- **Stated goal**: Rewrite the data from its first line through the line with "Alles toestaan (274, 401)", inclusive, swapping "Catona" for "Cahlista" at every occurrence and keeping everything else the same.

==== Dataset records ====

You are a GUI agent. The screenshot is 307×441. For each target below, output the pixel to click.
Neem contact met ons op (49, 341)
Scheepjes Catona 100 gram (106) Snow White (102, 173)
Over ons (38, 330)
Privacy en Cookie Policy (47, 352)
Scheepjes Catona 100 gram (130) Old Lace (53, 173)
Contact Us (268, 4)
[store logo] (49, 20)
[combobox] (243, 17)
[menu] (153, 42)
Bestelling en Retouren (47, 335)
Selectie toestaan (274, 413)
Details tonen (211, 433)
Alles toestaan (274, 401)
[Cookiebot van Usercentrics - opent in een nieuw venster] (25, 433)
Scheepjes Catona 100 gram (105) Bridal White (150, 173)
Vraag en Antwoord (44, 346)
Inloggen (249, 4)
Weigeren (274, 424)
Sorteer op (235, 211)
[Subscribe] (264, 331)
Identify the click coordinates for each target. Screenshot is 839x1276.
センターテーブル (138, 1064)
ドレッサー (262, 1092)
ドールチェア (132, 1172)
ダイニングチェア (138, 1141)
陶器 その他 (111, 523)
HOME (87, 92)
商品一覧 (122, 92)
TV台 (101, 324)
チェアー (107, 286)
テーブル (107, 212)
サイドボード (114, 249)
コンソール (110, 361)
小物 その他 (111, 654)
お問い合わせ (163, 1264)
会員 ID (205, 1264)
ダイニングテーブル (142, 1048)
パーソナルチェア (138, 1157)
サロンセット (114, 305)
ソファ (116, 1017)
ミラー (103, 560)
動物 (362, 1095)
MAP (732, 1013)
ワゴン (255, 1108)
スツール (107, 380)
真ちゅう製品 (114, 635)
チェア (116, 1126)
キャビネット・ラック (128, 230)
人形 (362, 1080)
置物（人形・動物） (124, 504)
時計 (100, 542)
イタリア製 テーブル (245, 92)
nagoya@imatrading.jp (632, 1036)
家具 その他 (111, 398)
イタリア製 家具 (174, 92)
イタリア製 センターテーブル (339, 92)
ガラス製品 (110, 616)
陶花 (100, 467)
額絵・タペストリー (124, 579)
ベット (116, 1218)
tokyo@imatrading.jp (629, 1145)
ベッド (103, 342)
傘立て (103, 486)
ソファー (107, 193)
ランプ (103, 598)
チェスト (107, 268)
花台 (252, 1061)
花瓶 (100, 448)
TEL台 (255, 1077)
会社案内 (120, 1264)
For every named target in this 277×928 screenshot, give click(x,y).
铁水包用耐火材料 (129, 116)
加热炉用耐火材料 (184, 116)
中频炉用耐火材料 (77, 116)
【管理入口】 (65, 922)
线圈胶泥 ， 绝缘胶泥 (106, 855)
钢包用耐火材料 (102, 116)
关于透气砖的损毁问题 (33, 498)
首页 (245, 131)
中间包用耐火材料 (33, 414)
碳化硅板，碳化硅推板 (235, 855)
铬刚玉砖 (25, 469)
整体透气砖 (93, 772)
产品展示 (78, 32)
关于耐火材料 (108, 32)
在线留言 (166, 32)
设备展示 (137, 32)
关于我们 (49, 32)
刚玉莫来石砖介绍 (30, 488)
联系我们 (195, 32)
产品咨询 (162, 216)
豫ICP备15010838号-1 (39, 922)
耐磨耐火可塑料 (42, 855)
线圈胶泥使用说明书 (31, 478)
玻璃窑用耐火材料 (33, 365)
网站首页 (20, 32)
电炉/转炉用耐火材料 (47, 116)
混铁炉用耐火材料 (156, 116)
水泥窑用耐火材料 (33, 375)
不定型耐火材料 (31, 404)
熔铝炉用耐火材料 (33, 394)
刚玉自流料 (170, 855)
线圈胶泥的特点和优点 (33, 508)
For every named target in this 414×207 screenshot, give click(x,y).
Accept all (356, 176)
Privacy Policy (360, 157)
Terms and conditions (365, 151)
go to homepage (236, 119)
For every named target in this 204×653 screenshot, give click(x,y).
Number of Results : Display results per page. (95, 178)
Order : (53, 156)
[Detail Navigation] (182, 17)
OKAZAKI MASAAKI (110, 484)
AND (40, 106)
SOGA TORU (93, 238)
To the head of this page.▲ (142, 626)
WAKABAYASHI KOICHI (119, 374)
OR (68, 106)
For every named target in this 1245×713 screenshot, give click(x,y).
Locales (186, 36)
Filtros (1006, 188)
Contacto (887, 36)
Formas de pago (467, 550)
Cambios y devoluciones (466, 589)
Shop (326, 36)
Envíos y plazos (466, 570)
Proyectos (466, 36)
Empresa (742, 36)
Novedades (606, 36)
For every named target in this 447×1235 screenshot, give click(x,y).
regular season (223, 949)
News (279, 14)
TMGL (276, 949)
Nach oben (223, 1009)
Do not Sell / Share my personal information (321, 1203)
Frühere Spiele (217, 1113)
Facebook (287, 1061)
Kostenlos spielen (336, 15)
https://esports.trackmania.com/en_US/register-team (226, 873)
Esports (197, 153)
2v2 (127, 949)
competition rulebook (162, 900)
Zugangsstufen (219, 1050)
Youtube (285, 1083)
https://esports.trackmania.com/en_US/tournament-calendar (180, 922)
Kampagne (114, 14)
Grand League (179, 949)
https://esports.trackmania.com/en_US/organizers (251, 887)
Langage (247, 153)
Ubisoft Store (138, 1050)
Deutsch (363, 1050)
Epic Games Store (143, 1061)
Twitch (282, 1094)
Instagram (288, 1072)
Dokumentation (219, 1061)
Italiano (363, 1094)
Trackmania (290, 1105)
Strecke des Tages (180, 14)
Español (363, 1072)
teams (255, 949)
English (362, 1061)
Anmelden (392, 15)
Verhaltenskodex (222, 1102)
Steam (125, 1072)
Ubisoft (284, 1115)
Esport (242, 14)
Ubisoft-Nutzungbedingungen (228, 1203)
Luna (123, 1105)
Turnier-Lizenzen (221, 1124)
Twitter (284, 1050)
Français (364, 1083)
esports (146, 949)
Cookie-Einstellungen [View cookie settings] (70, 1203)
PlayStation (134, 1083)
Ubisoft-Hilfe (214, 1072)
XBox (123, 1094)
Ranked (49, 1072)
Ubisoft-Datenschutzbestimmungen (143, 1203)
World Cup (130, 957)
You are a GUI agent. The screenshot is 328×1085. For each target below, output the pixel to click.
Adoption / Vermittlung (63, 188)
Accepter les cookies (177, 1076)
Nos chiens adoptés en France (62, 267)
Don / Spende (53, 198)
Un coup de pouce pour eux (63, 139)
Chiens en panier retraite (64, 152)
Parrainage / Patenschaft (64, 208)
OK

====

- **Output for this exercise**:
You are a GUI agent. The screenshot is 307×441. For each target below, output the pixel to click.
Neem contact met ons op (49, 341)
Scheepjes Cahlista 100 gram (106) Snow White (102, 173)
Over ons (38, 330)
Privacy en Cookie Policy (47, 352)
Scheepjes Cahlista 100 gram (130) Old Lace (53, 173)
Contact Us (268, 4)
[store logo] (49, 20)
[combobox] (243, 17)
[menu] (153, 42)
Bestelling en Retouren (47, 335)
Selectie toestaan (274, 413)
Details tonen (211, 433)
Alles toestaan (274, 401)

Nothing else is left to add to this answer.